**Materials provided**
>>>

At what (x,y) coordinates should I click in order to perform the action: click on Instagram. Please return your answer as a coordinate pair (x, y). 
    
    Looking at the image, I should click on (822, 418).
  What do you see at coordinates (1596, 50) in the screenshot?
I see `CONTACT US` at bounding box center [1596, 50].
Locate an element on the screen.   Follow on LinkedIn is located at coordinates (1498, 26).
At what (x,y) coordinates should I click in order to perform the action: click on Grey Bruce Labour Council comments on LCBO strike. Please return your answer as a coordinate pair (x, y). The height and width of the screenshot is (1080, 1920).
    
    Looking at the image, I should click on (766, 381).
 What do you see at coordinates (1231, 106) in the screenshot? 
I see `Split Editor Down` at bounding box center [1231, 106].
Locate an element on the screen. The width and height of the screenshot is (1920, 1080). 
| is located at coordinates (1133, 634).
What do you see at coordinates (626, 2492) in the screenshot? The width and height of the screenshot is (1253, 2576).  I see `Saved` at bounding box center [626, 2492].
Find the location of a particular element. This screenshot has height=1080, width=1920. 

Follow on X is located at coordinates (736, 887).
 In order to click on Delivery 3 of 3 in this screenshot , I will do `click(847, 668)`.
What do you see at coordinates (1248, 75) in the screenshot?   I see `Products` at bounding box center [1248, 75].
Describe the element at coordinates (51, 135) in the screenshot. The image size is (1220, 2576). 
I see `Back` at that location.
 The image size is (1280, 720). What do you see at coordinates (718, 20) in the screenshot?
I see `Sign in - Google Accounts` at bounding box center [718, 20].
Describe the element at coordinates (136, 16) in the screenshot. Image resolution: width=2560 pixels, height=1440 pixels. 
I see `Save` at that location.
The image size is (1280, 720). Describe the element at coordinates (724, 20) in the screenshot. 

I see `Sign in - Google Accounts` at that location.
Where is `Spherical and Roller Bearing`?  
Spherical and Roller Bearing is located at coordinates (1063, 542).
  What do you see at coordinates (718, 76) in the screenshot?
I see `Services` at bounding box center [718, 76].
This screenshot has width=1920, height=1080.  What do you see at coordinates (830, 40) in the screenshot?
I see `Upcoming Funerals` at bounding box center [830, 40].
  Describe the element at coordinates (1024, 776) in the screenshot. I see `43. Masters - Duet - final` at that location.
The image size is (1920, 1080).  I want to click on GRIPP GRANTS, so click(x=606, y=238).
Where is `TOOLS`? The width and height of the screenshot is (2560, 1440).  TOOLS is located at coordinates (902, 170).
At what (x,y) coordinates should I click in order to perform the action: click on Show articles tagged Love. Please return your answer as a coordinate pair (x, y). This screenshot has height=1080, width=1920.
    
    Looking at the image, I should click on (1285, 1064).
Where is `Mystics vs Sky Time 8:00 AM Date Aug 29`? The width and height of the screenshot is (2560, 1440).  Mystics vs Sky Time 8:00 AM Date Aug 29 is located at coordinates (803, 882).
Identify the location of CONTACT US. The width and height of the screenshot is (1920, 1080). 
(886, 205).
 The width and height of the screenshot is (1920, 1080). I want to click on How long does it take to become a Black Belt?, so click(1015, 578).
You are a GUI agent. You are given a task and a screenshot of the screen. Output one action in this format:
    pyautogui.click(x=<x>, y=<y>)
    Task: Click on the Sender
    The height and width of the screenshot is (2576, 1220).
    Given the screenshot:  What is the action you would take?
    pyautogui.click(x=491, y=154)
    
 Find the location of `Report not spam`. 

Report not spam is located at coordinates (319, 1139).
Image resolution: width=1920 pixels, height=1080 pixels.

<<<

**What you need to do**
Which lines in the listing above contain the string "resolution"? Show each of them in full, counting only matches with the same case.

**Finished answer**
Describe the element at coordinates (136, 16) in the screenshot. Image resolution: width=2560 pixels, height=1440 pixels. 
Image resolution: width=1920 pixels, height=1080 pixels.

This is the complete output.